───── Record excerpts ─────

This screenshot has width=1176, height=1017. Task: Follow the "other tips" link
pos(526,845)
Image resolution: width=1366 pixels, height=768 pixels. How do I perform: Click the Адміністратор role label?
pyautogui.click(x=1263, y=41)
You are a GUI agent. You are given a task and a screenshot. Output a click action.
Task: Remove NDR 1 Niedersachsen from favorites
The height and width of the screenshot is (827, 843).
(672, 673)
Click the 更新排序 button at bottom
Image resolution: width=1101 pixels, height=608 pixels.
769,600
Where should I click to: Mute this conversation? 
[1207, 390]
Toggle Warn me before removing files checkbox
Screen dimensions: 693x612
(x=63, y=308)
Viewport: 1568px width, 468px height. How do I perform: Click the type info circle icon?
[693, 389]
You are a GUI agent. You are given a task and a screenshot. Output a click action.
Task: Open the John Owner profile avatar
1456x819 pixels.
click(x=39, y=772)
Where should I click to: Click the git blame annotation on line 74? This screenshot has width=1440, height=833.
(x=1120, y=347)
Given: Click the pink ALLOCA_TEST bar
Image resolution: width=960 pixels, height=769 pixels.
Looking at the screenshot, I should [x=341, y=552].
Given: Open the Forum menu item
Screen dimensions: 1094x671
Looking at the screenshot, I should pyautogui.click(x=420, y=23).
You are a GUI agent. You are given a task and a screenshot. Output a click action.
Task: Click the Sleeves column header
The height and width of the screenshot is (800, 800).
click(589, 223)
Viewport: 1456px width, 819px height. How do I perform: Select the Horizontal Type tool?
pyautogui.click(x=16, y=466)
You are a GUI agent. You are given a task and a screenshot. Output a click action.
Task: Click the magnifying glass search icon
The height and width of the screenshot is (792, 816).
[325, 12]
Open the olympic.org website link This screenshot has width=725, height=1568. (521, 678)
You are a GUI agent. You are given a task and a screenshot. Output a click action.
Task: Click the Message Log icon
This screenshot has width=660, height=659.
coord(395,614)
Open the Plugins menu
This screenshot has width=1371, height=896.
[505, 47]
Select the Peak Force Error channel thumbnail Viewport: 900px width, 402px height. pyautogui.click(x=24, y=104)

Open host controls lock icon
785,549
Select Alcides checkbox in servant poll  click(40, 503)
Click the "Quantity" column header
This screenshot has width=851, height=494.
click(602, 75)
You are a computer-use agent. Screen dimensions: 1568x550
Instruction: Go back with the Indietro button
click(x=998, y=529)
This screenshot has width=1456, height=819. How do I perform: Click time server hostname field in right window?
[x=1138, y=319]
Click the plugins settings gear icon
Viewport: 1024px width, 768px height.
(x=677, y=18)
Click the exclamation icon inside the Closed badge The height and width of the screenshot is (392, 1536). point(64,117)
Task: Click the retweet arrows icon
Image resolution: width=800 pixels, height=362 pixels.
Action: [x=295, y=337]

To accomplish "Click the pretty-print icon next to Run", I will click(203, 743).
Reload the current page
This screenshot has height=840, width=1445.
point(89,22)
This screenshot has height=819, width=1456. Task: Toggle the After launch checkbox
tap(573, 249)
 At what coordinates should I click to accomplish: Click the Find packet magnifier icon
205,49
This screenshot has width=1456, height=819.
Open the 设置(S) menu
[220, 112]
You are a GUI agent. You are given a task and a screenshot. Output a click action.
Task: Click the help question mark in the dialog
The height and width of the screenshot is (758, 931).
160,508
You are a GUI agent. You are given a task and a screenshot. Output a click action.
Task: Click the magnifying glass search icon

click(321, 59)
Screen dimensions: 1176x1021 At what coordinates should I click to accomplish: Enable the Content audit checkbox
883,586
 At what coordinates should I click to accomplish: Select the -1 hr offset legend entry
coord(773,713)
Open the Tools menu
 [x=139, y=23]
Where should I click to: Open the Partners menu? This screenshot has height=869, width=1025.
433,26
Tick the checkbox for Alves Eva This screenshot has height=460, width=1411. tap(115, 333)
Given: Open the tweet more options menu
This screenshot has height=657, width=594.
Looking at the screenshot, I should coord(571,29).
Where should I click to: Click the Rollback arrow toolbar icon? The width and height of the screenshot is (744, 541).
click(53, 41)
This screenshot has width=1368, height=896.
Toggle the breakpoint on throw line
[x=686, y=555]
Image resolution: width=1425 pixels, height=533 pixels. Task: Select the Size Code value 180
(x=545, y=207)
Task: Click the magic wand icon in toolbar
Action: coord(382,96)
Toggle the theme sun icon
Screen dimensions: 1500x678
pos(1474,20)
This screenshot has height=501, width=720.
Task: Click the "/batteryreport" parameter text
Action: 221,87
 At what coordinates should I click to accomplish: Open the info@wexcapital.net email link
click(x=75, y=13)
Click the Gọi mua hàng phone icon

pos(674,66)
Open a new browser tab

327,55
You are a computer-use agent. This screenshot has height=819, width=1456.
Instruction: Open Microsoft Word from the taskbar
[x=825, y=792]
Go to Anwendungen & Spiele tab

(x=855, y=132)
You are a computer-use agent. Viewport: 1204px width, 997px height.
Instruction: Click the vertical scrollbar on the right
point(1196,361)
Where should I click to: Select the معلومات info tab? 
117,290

─────

Which lines of the records above contain the string "column", counting only matches with the same uppercase and lowercase letters? Pull out each of those lines in full.

## Response
Task: Click the Sleeves column header
Click the "Quantity" column header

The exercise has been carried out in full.